11. In the combination as claimed in claim 1 wherein there is included means responsive to the output voltage of the power transformer for producing tap change command signals for causing the contacting element to move to a tap tending to cause the output voltage to equal a specified value, and wherein said means for sensing and counting shaft rotations is responsive to each tap change command.
12. In the combination as claimed in claim 11 including means for counting at least one of (a) the number of times tap change command signals are produced within a given time interval and (b) the number of shaft rotations within a given time interval, and means for producing an alarm signal if the number exceeds a specified amount.
13. In a system which includes a load tap changer (LTC) having a plurality of windings, selected ones of which are selectively coupled to one of the primary and secondary of a power transformer in order to regulate the output voltage of the transformer and wherein the LTC includes a plurality of taps physically and electrically connected to and along the windings and contact is selectively made to the taps to increase or decrease the output voltage by moving a contacting element from one tap to the next tap in response to a tap change command signal, the improvement comprising:
means for sensing and counting at least one of (a) the number of times tap change command signals are produced within a given time interval and (b) the number of shaft rotations within a given time interval, and means for producing an alarm signal if the number exceeds a specified amount.
14. In a system which includes a load tap changer (LTC) having a plurality of windings, selected ones of which are selectively coupled to one of the primary and secondary of a power transformer in order to regulate the output voltage of the power transformer and wherein the LTC includes a plurality of taps physically and electrically connected to, and along, the windings and a contacting element is selectively moved along the taps to increase or decrease the output voltage of the power transformer and wherein the power transformer and the LTC windings are placed in a main tank and the LTC taps are placed in an LTC tank, and wherein the temperature in the main tank and the temperature in the LTC tank are monitored by means of a first and second probe, the improvement comprising:
means for sensing the temperature differential between the main tank and the LTC tank and means for determining if the LTC tank temperature exceeds the main tank temperature for a period of time exceeding a specified time period; and
means for sensing the temperature differential for each tap position and monitoring those taps for which the LTC tank temperature exceeds the main tank temperature.
15. In the system as claimed in claim 14, further including means for recording those taps for which the LTC tank temperature exceeds the main tank temperature and including means for bypassing those taps.
Description

This invention claims priority from provisional application Ser. No. 60/717,000 for Load Tap Changer Position Monitoring Method filed Sep. 14, 2005 and application Ser. No. 60/716,996 titled Load Tap Changer Condition Monitoring Method filed Sep. 14, 2005.

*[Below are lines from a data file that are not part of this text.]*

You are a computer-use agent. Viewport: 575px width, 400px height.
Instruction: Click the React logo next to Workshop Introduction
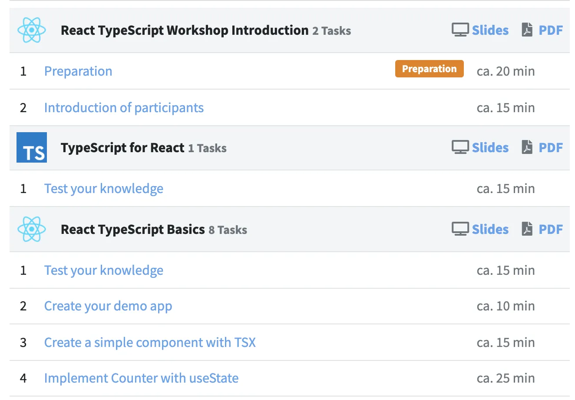point(31,30)
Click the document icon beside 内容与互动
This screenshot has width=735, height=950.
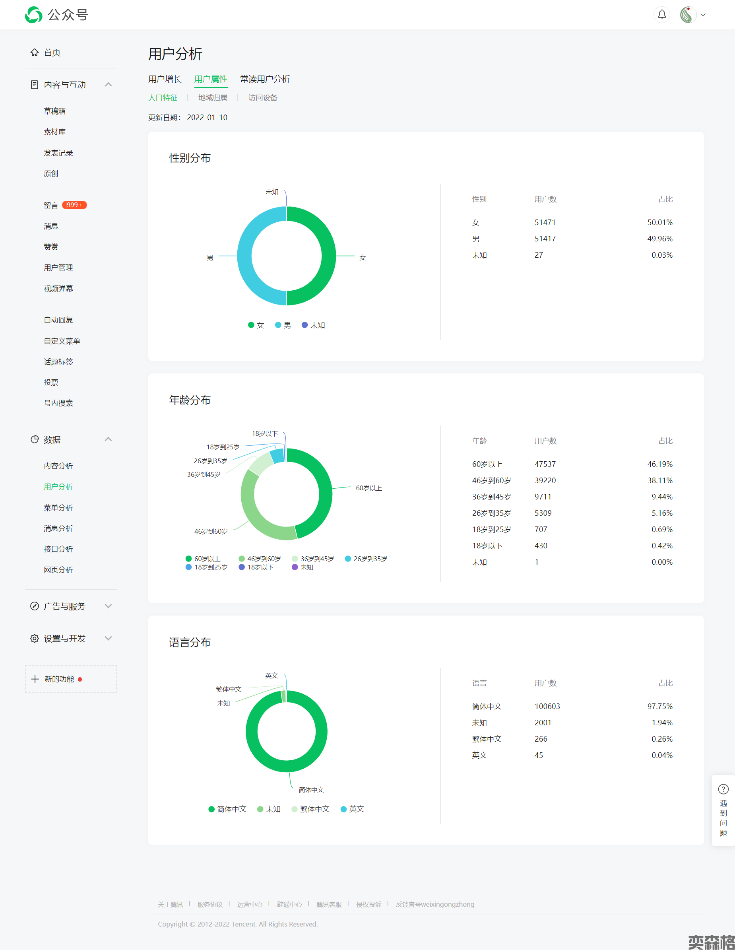point(34,85)
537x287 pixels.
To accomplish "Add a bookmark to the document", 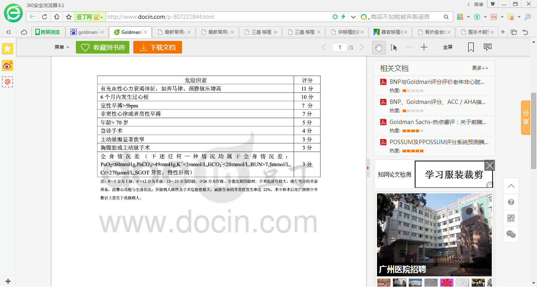I will pyautogui.click(x=471, y=47).
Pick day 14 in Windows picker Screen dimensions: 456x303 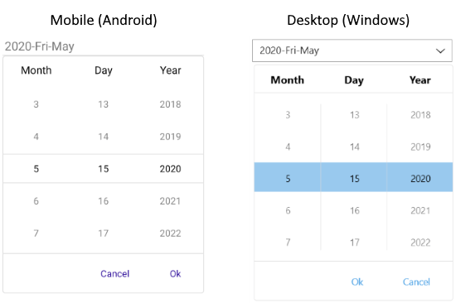(355, 147)
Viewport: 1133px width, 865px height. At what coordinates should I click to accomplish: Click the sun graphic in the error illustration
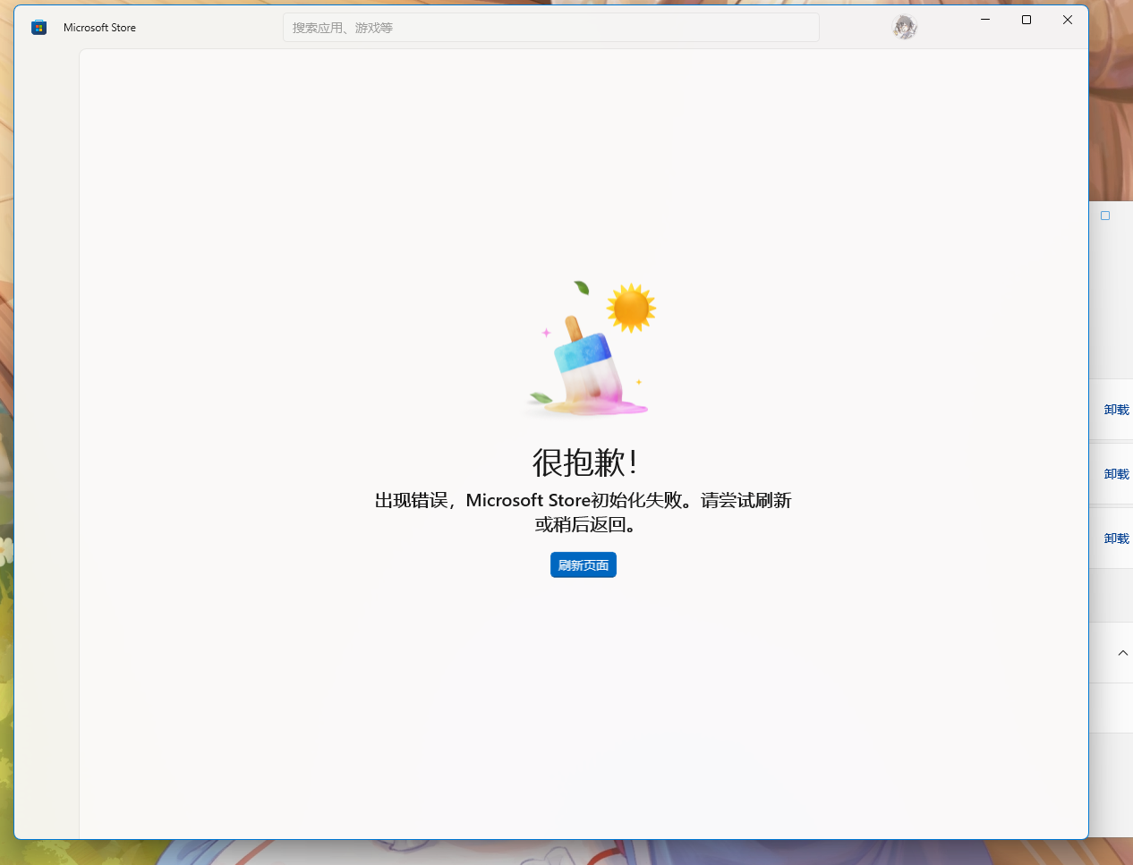click(x=632, y=307)
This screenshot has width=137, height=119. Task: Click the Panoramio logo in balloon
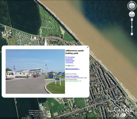tap(70, 66)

BACKGROUND OF THE INVENTION

This invention relates to apparatus and method for monitoring and displaying the tap positions of a load tap changer (LTC).

Load Tap Changers (LTCs) are used in electric power systems to regulate the voltage distributed from substations and along the power lines. An LTC, as used and defined herein and in the appended claims, may be connected in the primary circuit of a power transformer, XFR, as shown in FIG. 1, or in the secondary circuit as shown in FIG. 2. FIG. 1, is a highly simplified version of a prior art system illustrating use of one type of LTC connected in the primary circuit of a power transformer (XFR). In FIG. 1, there is shown the primary (P1) of a power transformer (XFR) to which is coupled the windings 100 a and taps 100 b of a load tap changer (LTC), 100. Note that in the discussion to follow and in the appended claims, windings 100 a, whether connected in the primary or the secondary of the power transformer, may also be referred to as the LTC windings. The LTC may be used to change the effective turns ratio (N1:N2) of the primary and secondary of the power transformer XFR and thereby its output voltage (Vout). The LTC 100 of FIG. 1 is shown to include several taps (T 0 -TM) which are contacted with a movable contacting element, or contact, C1. The number of taps may vary from a few to many. The movable contact C1 is shown mounted on a tap changer mechanism 105 which is caused to move along the taps T 0 -TM by a rotatable shaft 103 driven by a motor M1. The shaft 103 can move in a clockwise direction or in a counterclockwise direction and causes contact C1 to advance from tap to tap. For purpose of illustration, in FIG. 1, the contact C1 is shown to be movable in either a down to up direction (from T 0 to TM) or in an up to down direction (from TM to T 0 ). In actual systems, the taps may be physically arranged in a circular pattern and the contacting element would then move along a rotary or other suitable path, rather than linearly up and down.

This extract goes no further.